ZU ERLEDIGENDE AUFGABEN
A: Beantworte anhand des Fahrberichts zur Sommer 516 diese Fragen:
(i) In welchem Jahr wurde die Produktion eingestellt?
(ii) Wie viel verbraucht die Maschine laut Text auf 100 km?
(iii) Welche Bremsen hat sie vorn und hinten?
B: Schreib den Fahrbericht über die Diesel-Maschine Sommer 516 im Anschluss an seinen letzten Satz weiter.

─── VORLIEGENDER TEXT

Sommer 516: Diesel-Motorrad im Fahrbericht
Die Sommer 516 ist ein Kuriosum: Ein nagelndes Diesel-Zweirad mit 12 PS, aber reizenden Eigenschaften, wie der Fahrbericht unserer Test-Redaktion zeigt. Die Produktion wurde 2022 eingestellt.
Wird nicht mehr gebaut, auch gebraucht kaum zu bekommen
Kurioses Liebhaberstück, keine Elektronik, Top-Speed 105 km/h
Verbrauch: Nur ca. 2 Liter/100 km
Sommer 516: Das Fahren war ein Erlebnis
Wacker stampfend nagelt der Einzylinder vor sich hin. Jede einzelne Zündung des grobschlächtig wirkenden Dieselmotors ist zu spüren. Man könnte meinen, dass sowas im Rahmen eines Motorrads nichts verloren hat. Doch weit gefehlt: Nach nur wenigen Kilometern Eingewöhnung finde ich immer mehr Gefallen am nagelnden Motorradfahren. Das Schalten mit dem rechten Fuß ist ebenso gewöhnungsbedürftig, wie der Klang des Industriemotors, der sonst eher stationär und gut versteckt seine Dienste verrichtet.
Leistung 12 PS, Höchstgeschwindigkeit 105 km/h
Hat man sich erst einmal mit der ungewohnten Art des Gangwechsels und der Klangkulisse abgefunden, schmeichelt sich die Sommer Diesel 516 zunehmend ein. Tapfer tuckernd trägt sie ihren Fahrer durch die Gegend, wuchtet niedertourig und unaufdringlich ihre Kraft aufs Hinterrad. Das ist pures Fahren. Zum Verzögern der 165 kg schweren und maximal 105 km/h schnellen Maschine genügen eine Scheibe vorn und eine Trommelbremse hinten völlig.

──────
─── DATENAUSZUG

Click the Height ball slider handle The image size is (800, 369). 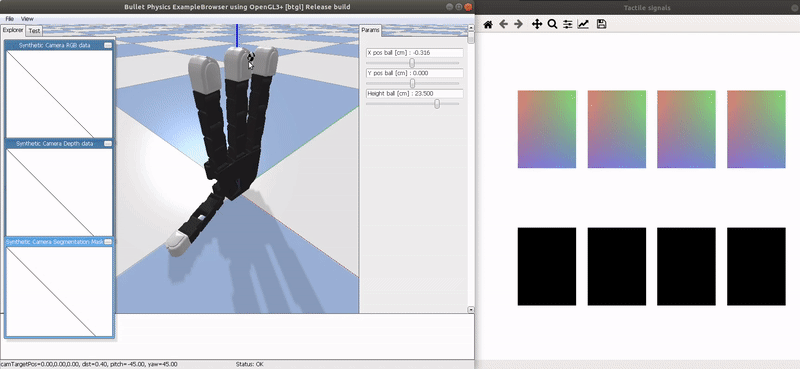(437, 104)
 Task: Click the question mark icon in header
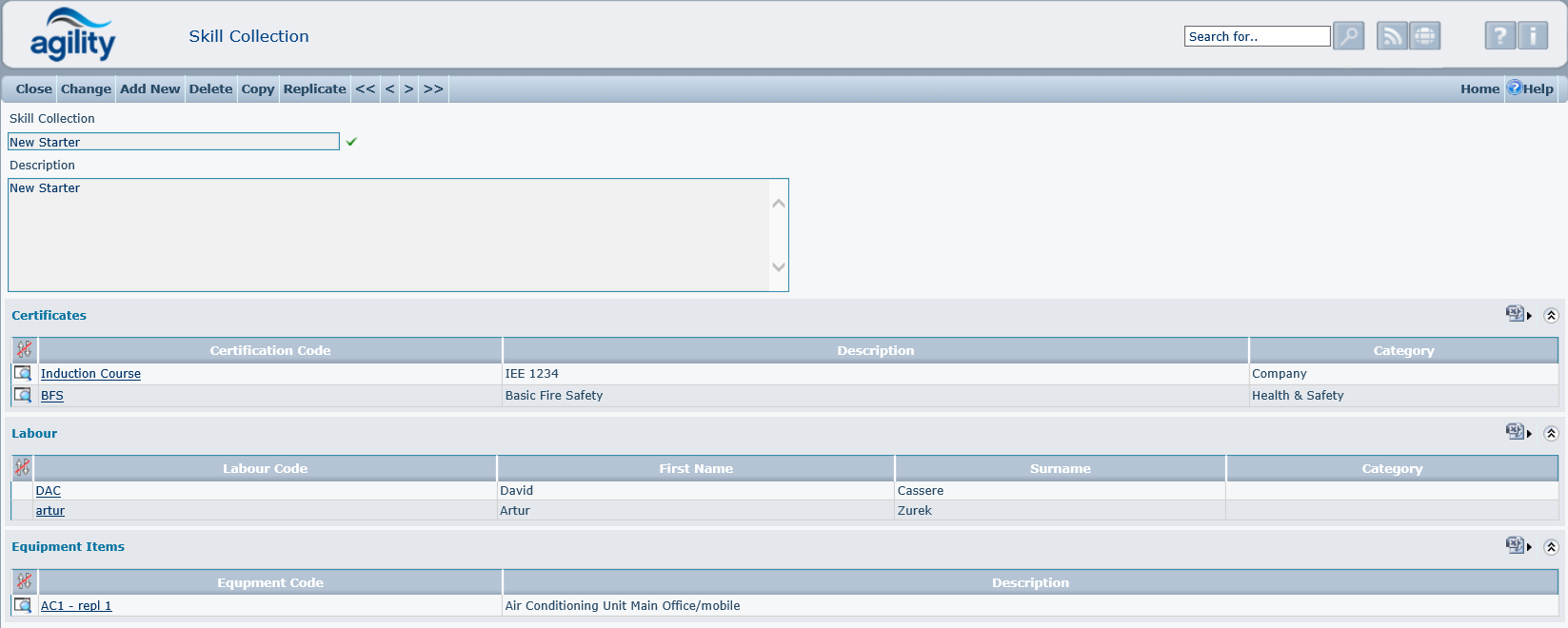[1499, 36]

──────

ANTWORTEN UNTEN
A:
(i) 2022
(ii) Ca. 2 Liter
(iii) Vorn eine Scheibe, hinten eine Trommelbremse

B:
27,5 Nm Drehmoment bei 2000/min – die Sommer entwickelt sehr früh ihre maximale Schubkraft. Schalten ist eigentlich unnötig. Wer gemütlich (anders will man das gar nicht) über die Landstraßen zuckelt, tut dies ebenso im vierten Gang, wie bei der Fahrt durch eine Ortschaft. Und schaltet man trotzdem mal in den dritten zurück, ist schon bei 2500/min wieder die Vier angesagt.
Der Antrieb heißt 1B50 und stammt von der Firma Hatz aus dem niederbayerischen Ruhstorf an der Rott. Der unscheinbare Dampfhammer – entwickelt ursprünglich für nautische und stationäre Zwecke – hat's in sich. Wer den Motor technisch verstehen möchte, muss neue Vokabeln lernen. Dazu gehören Begriffe wie Gebläsekühlung (auf dem Schwungrad), Plungertype-Einspritzpumpe und Doppelwirbelbrennkammer oder auch Wechselstromalternator und Zugfederregler.
Langlebig und elektronikfrei
Beim Fahren der Sommer Diesel erlebt man keine böse Überraschungen. Für die mögliche Dynamik ist das Fahrwerk des mittelfränkischen Kleinserienmotorrads offenbar genau richtig. Das gilt auch für lange Reisen, bei denen die Sommer mit kaum mehr als 2,0 l/100 km Praxisverbrauch und gut 600 km Reichweite besticht. Die Ergonomie stimmt, und auch nach längerer Fahrt fühlt man sich wohl auf dem nagelnden Entschleuniger.
Da der Motor nicht Euro-5-fähig war und das vorgeschriebene ABS auch nicht realisiert werden konnte, wurde die Produktion der Sommer 516 im Jahr 2022 eingestellt. Und da es echte Liebhaberstücke sind, ist auch kaum eine gebraucht zu bekommen.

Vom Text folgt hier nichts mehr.